# Grr... It's the little things that are frustrating with vehicles!



## KaeJS (Sep 28, 2010)

So, I've got an appointment to get my oil changed tomorrow. Also, I am getting new racing tires and brakes put on the car on Saturday, along with some new bushings for suspension.

I get in my car tonight after leaving my friends house and....

The gauge cluster has a lightbulb burnt out right behind my tachometer. 

What a pain in the *** job that is to fix!

Anyone in the GTA wanna do it for me? I'll buy ya a case of beer.


----------



## DanFo (Apr 9, 2011)

yikes a.... 2 dollar part but the labour's prob $70


----------



## KaeJS (Sep 28, 2010)

Yeah. 

a 194 bulb is like $1.50

.......and to take apart the whole dash and rip out the cluster is probably an hour in labour... i'd say its a $105 job 

I'm the type of person that would pay the $105 even though I could fix it myself.
I love my car, I really do. But I HATE working on cars lol


----------



## Jungle (Feb 17, 2010)

I've taken the dash board out of my old honda a few times and it's a big job. So many wires and hook ups, vents, tight space. 

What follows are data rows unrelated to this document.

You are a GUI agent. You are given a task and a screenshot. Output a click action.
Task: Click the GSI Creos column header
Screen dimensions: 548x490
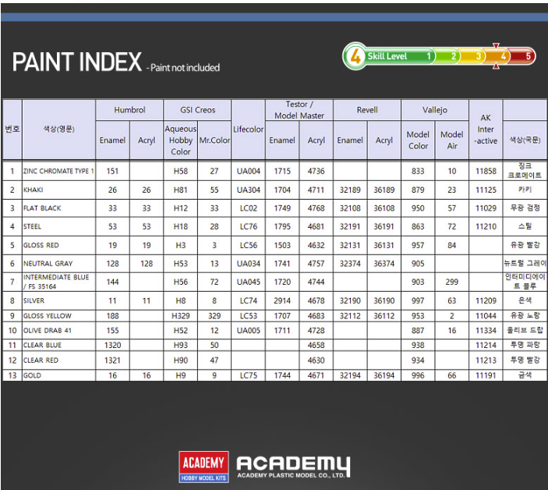pyautogui.click(x=197, y=110)
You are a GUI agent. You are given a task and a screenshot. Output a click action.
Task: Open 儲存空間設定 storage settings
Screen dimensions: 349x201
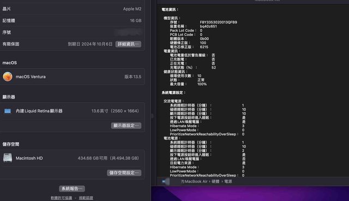(124, 173)
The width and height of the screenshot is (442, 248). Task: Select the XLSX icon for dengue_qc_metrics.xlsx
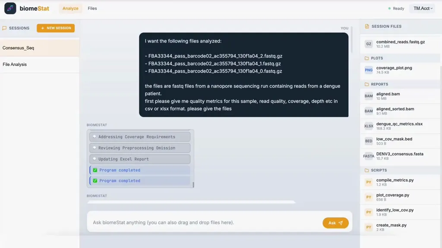pos(368,126)
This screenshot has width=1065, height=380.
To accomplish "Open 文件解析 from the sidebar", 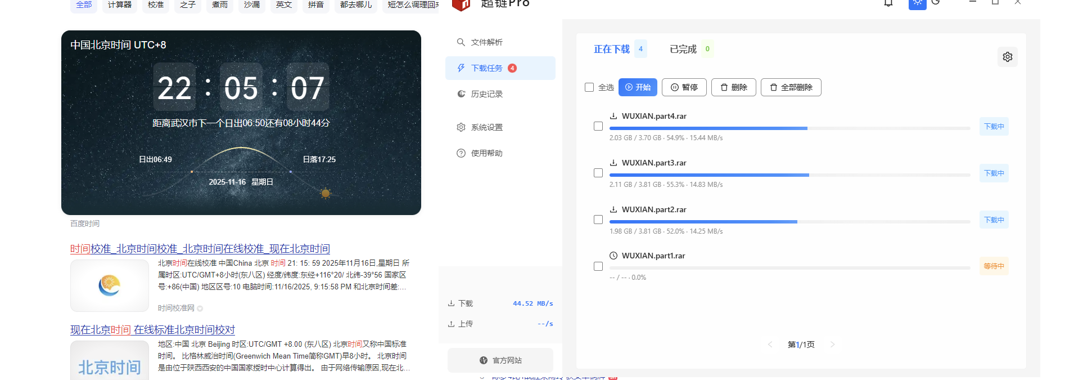I will point(486,42).
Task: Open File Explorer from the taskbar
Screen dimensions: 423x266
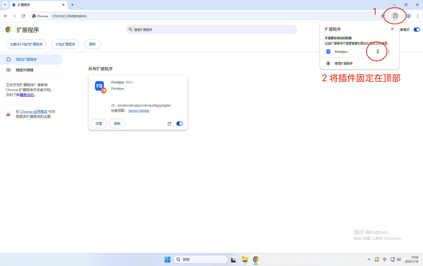Action: click(x=245, y=259)
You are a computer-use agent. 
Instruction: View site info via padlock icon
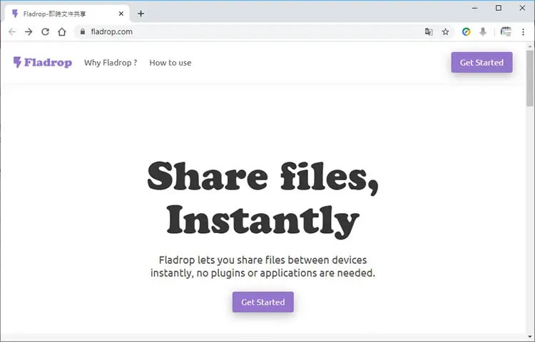coord(82,31)
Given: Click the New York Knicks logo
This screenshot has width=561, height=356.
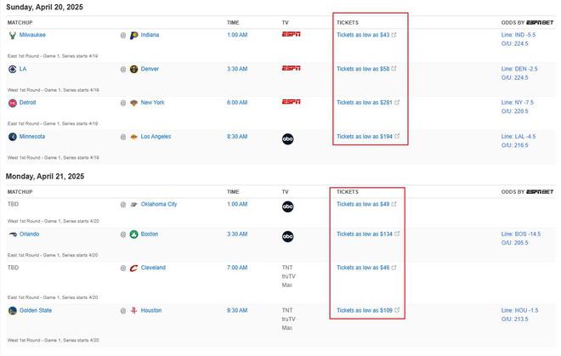Looking at the screenshot, I should point(133,103).
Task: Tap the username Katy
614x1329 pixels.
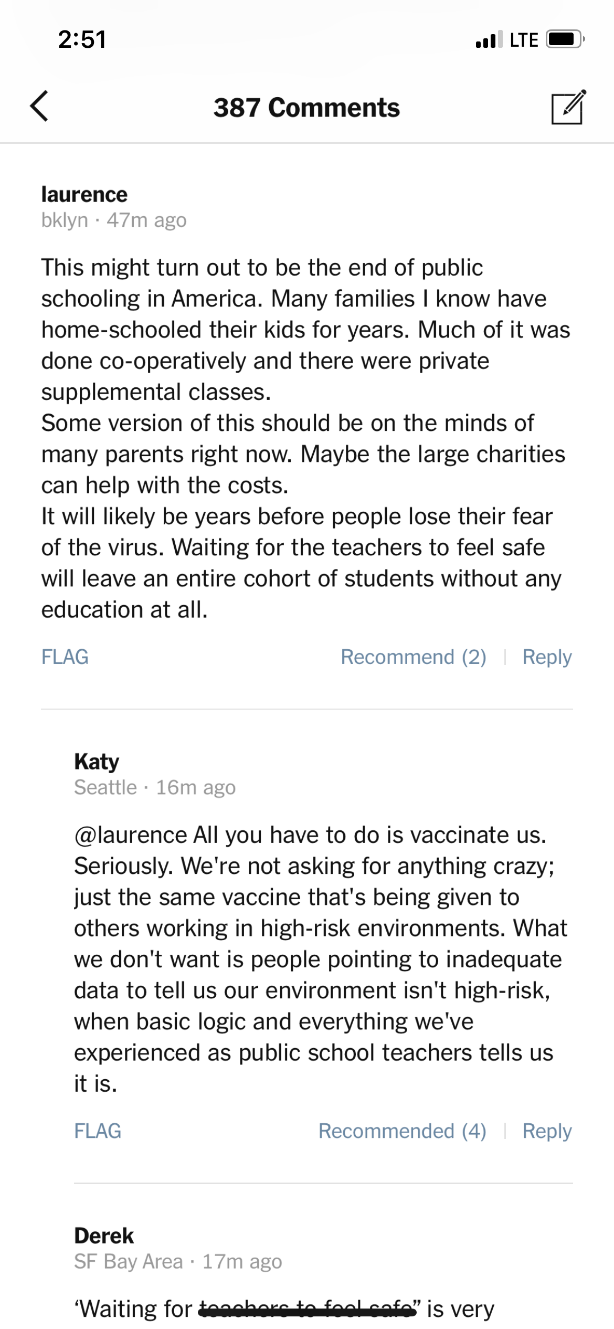Action: [x=97, y=762]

It probably went out beacuse your car is modified and is shaking the filiment in the light. 

On a side note, I built a bicycle last week for a case of beer. I will work for beer and food, lol


----------



## KaeJS (Sep 28, 2010)

Jungle said:


> It probably went out beacuse your car is modified and is shaking the filiment in the light.
> 
> On a side note, I built a bicycle last week for a case of beer. I will work for beer and food, lol


I wouldn't doubt that it came loose due to my car shaking rapidly because of my motor mounts. Maybe it will "magically" fall back into place over night. I already tried hitting the dash a few times.

Okay, so Jungle. You must have talent.

... case of beer and pizza?


----------



## donald (Apr 18, 2011)

I hear you on the little things,my truck is still fairly new but the kinks are showing,my air conditioner is acting up,cd player ect,i swear its just after the warrenty lol.

I got to take my truck into a car wash once a week atleast,its like my office with wheels,couple coffee stains and whats with mcdonalds fries,they always ended up tucked in the unreachable places,or my favorite finding one of my workers dirty socks somewhere or a wrapper ahh.

I find its hard to stay on top of vehicles(in my case anyways)and the loose change i always have like 10 bucks of loose change,tim hortons.


----------



## the-royal-mail (Dec 11, 2009)

Yeah I've had two cars now where the D light on the panel burned out. Toyota said it would be $50 for labour and bulbs as they change all the bulbs while they have the thing apart. I decided not to bother and save myself the $50. The cars are long gone now. Nothing is forever, gotta draw the line on some of this stuff.


----------



## Berubeland (Sep 6, 2009)

One of the reasons I am replacing my van is because there is some kind of short that constantly blows up the turn signals. 

Yeah Blows UP! 

The location of the hatch to change the bulbs is in the wheel well it's an ordeal that scratches your hands and has you working blind. 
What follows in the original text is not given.